The father had signed a will in 2014, two days after his wife passed away. Both the sons accept the will is valid. Interestingly the will did not name either son as a beneficiary, but actually some extended family members, which one of the brothers argued was an effort to protect the estate from the creditors of the other brother.
The 2014 will made no reference to the disputed assets: the bank account or RRIF. Indeed the drafting solicitor is found never to have even asked the father about his assets.
A week after the will is signed, the father and one of the sons attended at the father’s BMO branch and open a joint chequing account between the two of them, which account has a right of survivorship.
Ten days after that the same son and the father attend at the father’s TD branch, where the son is added to the father’s existing TD accounts as a joint account holder, the father ticks off a box on a form that indicates there is a right of survivorship, and then the father signs a beneficiary designation form for his RRIF naming the son in attendance with him as the sole beneficiary of that account.
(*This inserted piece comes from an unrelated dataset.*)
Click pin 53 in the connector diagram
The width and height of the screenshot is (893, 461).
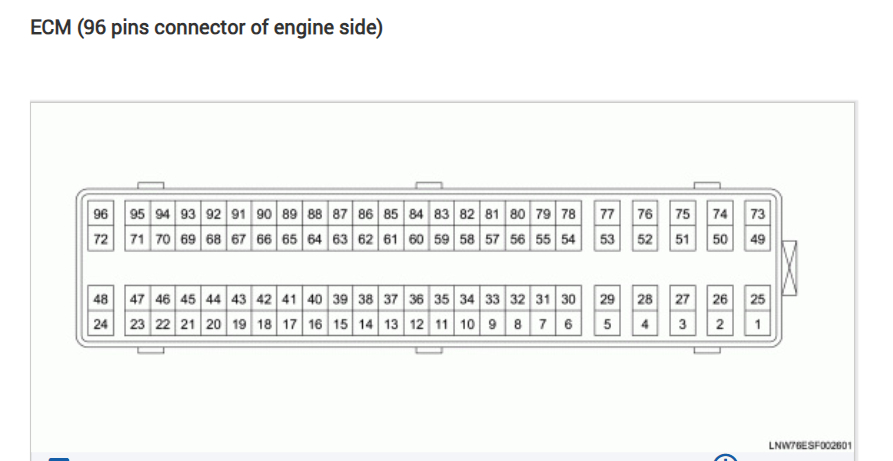(x=607, y=239)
The court’s analysis starts with the reubuttable presumption that a gratuitous transfer from a parent to an adult child means that the child holds the asset in trust for the parent’s estate. This analysis comes from the Supreme Court of Canada’s decision in Pecore v. Madsen Estate, and is generally applied to bank accounts and real property.
So the son named as a joint account holder bears the burden of rebutting the presumption. That son argues that the forms at the bank were clear and a clear choice was made by the father to select survivorship, and the discussion had at the bank was also clear enough for the court to determine the father’s intentions at the time. Justice Lococo disagrees, finding that the bank documents are not sufficient corroboration and do not provide clear evidence of the father’s intentions.
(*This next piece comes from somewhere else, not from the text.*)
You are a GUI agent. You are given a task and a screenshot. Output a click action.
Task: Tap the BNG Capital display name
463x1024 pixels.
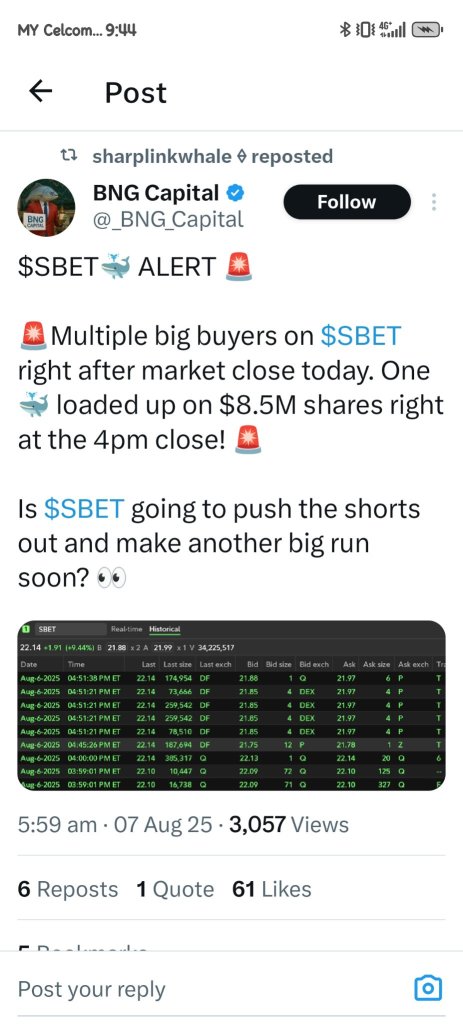click(x=156, y=193)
The same legal analysis has not previously been applied to beneficiary designations in Ontario. However in this case Justice Lococo does apply that analysis to the father’s RRIF. So the starting presumption is that the son holds the proceeds of the RRIF in trust for the estate. Again the son bears the burden of rebutting that presumption, and again Justice Lococo finds that the bank documentation on this point is insufficient. The bank documentation was purportedly fairly clear, stating that by designating a beneficiary the account holder is giving clear instructions to the bank to pay out the account to the designated beneficiary upon the account holder’s death. Justice Lococo finds that insufficient to determine the father’s intentions at the time that he made that designation.
Previous decisions and writers in this area have raised some concern that if this Pecore analysis were applied to beneficiary designations or transfers of property to adult children generally, it would create significant uncertainty, and that may be what this case does for Ontario until there is some further clarity.
It is not totally clear now what will constitute evidence of a testator’s intention at the time that a beneficiary designation is made. Beneficiary designations are a tool for estate planning that many individuals use to avoid probate, or to retain some flexibility and control over their estate plans even once a will is drafted. This decision throws significant uncertainty over the issue, and makes this useful planning tool a cause for some trepidation and concern.